Now, we will use the sentence you chose in part 5.1.3 as an assumption, also assume that Dr. Evil does not own a dog, and then prove from these assumptions that Dr. Evil is not an animal lover. The first step in doing a resolution proof is to convert the premises to clausal form. You already did part of that! Below, you will select each of the premises that we will need for a proof. Clause 7 We then resolve clauses 3 and 5. Enter a clause as a list of lists of literal strings.
The above question is unsolvable because the model doesn’t have access to the chosen answer in 5.1.3 or even the question to choose an answer.
There is no formula for the antiderivative of $e^{-x^{2}}$, and so there is no formula for integrals like $\int_{0}^{\cdot 1} e^{-x^{2}} d x$. This type of integral is actually quite important in probability and statistics as we will see later. In this problem, we use Taylor series to approximate it.
The above question is unsolvable because there is no formula to solve it and no question is being asked.

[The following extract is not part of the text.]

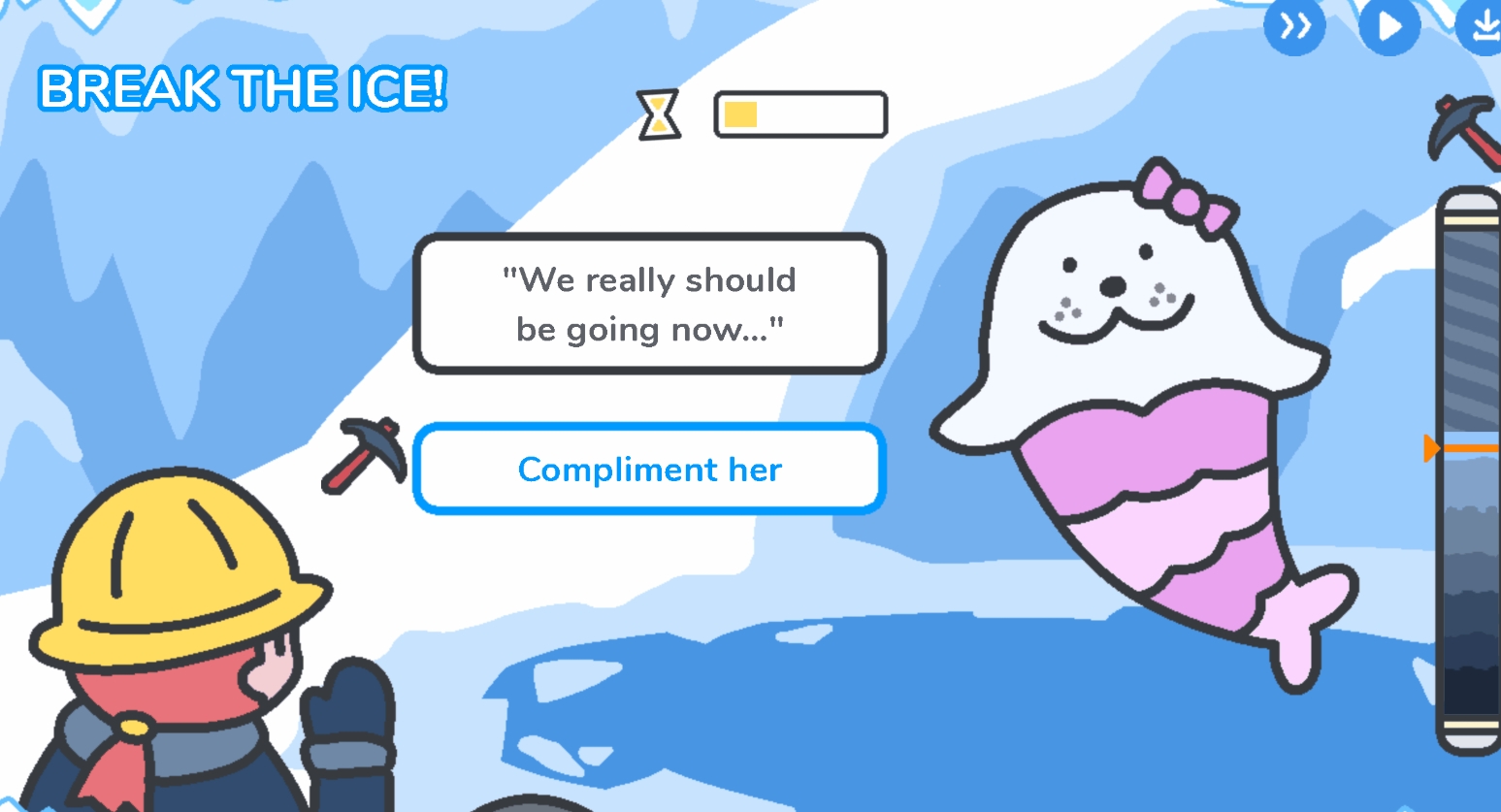Screen dimensions: 1501x812
Task: Click the download icon at top right
Action: tap(1485, 26)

This is a background information blurb for a question.
At the command prompt, type: traceroute 18.31.0.200 Describe what is strange about the observed output, and why traceroute gives you such an output. Refer to the traceroute man page for useful hints. Copy/paste any of the relevant portions of output below.
As described before, the system lacks the ability to access the terminal.

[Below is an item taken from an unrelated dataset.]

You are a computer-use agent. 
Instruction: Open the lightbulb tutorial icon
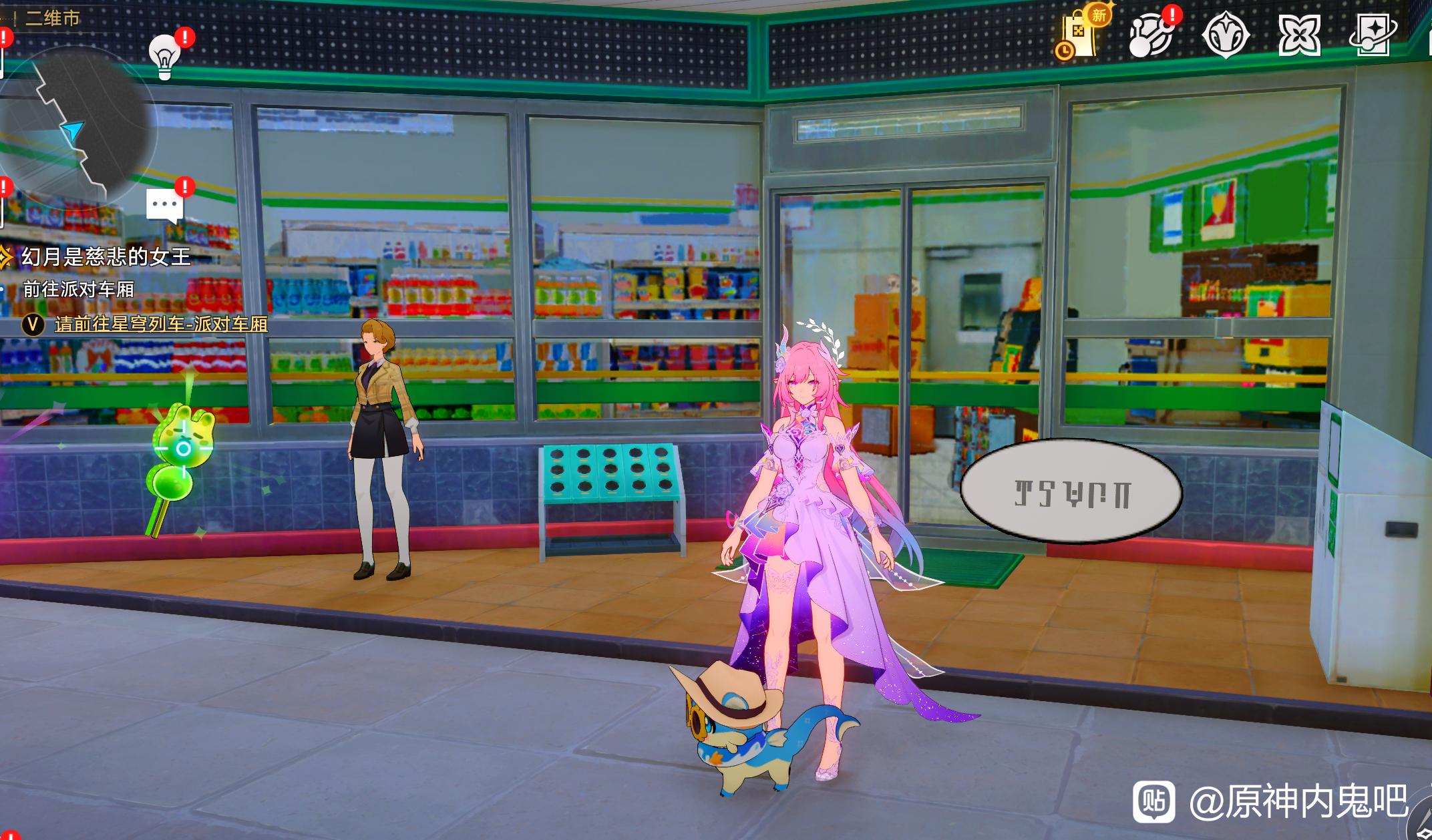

Below you are given the delays for the different gates you were permitted to use in part $\mathrm{D}$ above. Compute the propagation delay of your circuit from D.
No circuits are given.
Now suppose we start to gamble with this spinner. If I spin $x$, I win $x^{2}-4$ dollars. Notice that $x^{2}-4$ could be negative, and then I lose money. For instance, if I spin the number 1 , then I lose 3 dollars. If I spin once, what is the probability that I lose money?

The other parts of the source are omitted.